Last week’s NYT essay by Tony Perrottet, “Why Writers Belong Behind Bars,” suggests that the best thing that ever happened to the Marquis de Sade’s writing career was his incarceration, because “it was only behind bars that Sade was able to knuckle-down and compose the imaginative works upon which his enduring, if peculiar, reputation lies.” Perrottet offers other examples of writers whose work blossomed from behind bars, too, and suggests that contemporary writers could also benefit from a bit of self-enforced isolation:
‘A prison is indeed one of the best workshops.’ Colette declared. She wasn’t speaking metaphorically. In the early 1900s, by her own account, her caddish fist husband had stashed her in a tiny room for four hours a day, refusing to let her out until she had finished a requisite number of pages–a dramatic measure, but one that resulted in a novel a year for six years. ‘What I chiefly learned was how to enjoy, between four walls, almost every secret flight,’ she later recalled, sounding almost sentimental.

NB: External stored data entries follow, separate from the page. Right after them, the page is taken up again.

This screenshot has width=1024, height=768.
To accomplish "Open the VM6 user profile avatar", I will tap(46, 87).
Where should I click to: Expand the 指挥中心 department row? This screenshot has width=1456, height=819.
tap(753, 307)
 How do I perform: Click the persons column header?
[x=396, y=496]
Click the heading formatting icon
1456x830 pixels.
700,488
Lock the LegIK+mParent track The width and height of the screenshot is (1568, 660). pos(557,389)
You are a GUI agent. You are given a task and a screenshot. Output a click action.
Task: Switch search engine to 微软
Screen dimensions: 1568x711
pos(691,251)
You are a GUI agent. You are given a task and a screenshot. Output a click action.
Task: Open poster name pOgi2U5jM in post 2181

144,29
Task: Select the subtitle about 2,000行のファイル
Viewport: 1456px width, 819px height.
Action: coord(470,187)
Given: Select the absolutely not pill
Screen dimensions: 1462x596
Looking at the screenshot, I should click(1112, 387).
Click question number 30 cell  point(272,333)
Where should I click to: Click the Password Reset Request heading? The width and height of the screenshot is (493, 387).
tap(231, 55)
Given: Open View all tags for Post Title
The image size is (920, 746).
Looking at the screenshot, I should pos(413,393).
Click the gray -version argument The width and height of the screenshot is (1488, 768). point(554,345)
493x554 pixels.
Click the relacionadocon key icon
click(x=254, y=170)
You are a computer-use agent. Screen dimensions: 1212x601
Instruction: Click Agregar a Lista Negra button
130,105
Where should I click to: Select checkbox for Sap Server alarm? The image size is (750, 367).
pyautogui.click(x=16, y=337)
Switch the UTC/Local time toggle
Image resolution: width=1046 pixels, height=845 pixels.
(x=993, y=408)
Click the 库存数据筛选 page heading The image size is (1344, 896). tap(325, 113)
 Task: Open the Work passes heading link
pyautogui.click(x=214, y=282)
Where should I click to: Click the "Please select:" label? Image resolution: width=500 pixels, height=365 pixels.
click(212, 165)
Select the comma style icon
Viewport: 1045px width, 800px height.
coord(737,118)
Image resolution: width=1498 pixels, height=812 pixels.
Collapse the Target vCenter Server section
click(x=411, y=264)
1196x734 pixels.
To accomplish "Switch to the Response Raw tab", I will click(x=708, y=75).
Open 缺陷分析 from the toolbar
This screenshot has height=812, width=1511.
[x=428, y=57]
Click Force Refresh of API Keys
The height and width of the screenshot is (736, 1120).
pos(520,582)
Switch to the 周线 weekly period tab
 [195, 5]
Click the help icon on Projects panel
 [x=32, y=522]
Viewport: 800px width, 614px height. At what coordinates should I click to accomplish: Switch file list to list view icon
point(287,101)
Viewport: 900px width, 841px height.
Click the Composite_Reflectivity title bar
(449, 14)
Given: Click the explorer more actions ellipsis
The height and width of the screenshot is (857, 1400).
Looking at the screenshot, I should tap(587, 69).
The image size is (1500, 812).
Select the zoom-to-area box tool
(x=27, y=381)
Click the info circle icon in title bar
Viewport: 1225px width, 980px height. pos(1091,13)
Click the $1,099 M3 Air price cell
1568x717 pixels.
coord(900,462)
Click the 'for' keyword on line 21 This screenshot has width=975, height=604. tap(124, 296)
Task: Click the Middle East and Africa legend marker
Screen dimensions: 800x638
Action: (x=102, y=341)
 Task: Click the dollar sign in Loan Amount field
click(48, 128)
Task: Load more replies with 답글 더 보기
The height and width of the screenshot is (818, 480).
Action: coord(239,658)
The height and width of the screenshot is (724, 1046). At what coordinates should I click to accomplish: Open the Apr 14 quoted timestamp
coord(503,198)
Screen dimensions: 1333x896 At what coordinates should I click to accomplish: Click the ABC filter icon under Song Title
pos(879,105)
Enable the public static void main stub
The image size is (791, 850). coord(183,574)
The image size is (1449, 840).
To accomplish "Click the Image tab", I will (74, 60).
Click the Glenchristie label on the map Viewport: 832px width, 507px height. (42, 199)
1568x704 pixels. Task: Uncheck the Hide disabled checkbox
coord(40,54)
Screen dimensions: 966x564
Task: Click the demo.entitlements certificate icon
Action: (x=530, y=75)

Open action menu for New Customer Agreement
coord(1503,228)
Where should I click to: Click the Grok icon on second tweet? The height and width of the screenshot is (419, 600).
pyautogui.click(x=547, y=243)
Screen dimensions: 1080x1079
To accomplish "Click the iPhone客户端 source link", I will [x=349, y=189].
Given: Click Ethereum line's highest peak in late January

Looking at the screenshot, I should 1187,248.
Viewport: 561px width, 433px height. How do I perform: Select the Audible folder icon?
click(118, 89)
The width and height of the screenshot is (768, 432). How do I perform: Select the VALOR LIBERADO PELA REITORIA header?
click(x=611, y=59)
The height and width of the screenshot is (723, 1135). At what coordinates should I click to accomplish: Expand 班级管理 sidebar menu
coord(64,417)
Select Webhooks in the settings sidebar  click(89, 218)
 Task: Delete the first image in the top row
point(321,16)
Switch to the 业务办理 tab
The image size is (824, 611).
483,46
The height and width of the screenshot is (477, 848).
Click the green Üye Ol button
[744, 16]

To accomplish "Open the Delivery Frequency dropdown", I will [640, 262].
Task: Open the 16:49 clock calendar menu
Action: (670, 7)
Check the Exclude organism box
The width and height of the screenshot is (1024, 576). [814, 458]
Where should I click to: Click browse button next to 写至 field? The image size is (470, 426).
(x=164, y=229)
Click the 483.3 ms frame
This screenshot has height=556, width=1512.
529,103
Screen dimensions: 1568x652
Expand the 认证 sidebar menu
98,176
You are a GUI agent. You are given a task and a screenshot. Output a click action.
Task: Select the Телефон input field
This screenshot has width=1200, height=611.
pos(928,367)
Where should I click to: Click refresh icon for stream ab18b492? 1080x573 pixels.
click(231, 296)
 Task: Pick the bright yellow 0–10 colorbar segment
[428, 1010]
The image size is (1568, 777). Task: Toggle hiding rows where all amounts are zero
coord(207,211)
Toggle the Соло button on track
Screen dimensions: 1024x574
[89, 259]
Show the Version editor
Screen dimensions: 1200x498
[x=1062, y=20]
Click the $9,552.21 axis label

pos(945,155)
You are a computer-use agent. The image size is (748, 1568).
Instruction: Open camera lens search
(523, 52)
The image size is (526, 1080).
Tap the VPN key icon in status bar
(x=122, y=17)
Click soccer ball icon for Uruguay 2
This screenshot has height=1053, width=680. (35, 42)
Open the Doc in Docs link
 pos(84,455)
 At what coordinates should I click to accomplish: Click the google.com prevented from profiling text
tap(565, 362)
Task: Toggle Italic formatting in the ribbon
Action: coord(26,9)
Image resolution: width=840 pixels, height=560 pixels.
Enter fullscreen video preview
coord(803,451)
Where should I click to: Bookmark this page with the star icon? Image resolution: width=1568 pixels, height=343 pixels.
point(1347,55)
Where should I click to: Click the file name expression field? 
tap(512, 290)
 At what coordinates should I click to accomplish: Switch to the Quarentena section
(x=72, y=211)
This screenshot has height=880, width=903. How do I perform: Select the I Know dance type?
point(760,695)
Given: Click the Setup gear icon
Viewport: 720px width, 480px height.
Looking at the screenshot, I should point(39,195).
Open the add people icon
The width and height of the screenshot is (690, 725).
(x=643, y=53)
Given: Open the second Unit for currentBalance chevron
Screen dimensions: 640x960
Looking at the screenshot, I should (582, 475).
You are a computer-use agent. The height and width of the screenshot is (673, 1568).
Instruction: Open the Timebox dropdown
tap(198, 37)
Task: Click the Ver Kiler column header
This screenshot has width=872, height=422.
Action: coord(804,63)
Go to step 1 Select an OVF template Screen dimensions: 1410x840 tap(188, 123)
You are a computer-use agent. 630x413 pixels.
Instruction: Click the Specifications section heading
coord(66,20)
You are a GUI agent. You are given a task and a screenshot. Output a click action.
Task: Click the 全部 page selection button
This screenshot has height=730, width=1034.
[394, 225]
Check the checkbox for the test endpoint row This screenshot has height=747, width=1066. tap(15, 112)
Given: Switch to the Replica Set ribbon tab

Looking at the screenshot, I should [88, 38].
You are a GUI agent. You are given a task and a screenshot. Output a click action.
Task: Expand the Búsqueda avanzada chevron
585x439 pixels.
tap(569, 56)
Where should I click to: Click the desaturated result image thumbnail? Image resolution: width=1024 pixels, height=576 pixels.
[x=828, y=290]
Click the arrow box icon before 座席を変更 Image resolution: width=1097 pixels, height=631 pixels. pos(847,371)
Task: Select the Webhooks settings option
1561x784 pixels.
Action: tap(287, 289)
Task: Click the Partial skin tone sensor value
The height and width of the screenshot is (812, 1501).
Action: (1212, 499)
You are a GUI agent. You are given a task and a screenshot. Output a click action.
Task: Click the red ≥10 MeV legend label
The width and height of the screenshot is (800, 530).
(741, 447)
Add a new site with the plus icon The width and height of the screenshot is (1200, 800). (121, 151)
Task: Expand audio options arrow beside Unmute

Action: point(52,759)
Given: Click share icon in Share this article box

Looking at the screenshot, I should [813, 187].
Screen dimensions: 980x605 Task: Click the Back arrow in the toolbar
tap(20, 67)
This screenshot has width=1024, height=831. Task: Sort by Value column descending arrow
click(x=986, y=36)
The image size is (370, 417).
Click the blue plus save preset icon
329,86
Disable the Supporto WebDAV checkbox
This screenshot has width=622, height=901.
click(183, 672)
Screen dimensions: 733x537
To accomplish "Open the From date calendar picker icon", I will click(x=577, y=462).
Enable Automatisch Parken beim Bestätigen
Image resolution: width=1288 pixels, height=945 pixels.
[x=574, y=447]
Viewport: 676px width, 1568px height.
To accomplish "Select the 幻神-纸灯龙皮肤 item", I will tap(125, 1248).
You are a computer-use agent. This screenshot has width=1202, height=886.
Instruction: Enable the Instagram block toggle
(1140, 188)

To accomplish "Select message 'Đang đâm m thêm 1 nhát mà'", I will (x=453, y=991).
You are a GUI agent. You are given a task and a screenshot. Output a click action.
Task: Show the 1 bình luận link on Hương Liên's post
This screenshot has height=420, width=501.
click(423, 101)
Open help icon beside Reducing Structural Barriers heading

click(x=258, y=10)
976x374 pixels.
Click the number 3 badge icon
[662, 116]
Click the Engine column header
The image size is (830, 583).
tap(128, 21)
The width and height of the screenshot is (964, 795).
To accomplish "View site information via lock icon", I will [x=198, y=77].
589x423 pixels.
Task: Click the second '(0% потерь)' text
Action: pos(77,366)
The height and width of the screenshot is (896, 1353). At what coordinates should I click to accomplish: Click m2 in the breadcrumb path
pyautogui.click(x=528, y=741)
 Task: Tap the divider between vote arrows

I’ve found that the focused bursts of “sprint” writing help me to maintain my focus on the task at hand–in 20 minutes there’s no time for a wikipedia diversion. But since taking on more responsibility as a single parent, and having some of my job responsibilities increase, it’s been harder to carve out the time for writing, even in short bursts. I’ve found that when I travel, it’s a bit easier–such as writing from the parlor of a Cape Cod inn last year, or from the sanctuary of an old church this past spring. But I can’t travel all the time, and sometimes that doesn’t work as well as I’d like–there are still all kinds of distractions and it takes time to settle into a quiet place (and to find an outlet for one’s laptop. As a side note, I do think that if Woolf was writing about 21st-century scholars her requirements would not only include “A Room of One’s Own,” but also a steady power supply and a wireless connection…).
Thus, so far, I haven’t found the perfect recipe for a writing space. But it seems that the search for one is part of the process–every day I keep trying to find that perfect blend of productivity and genius, and in that process I continue to make slow (and steady) progress on my writing projects. On some level I would love it if someone ‘locked’ me away in a tower for awhile every day to force me to meet my writing goals…but of course that would chafe in other ways that would be counter-productive. Learning to discipline myself seems a more important, if elusive, goal.
Image above is of me (in my ivory tower office), holding the edits to a dissertation chapter.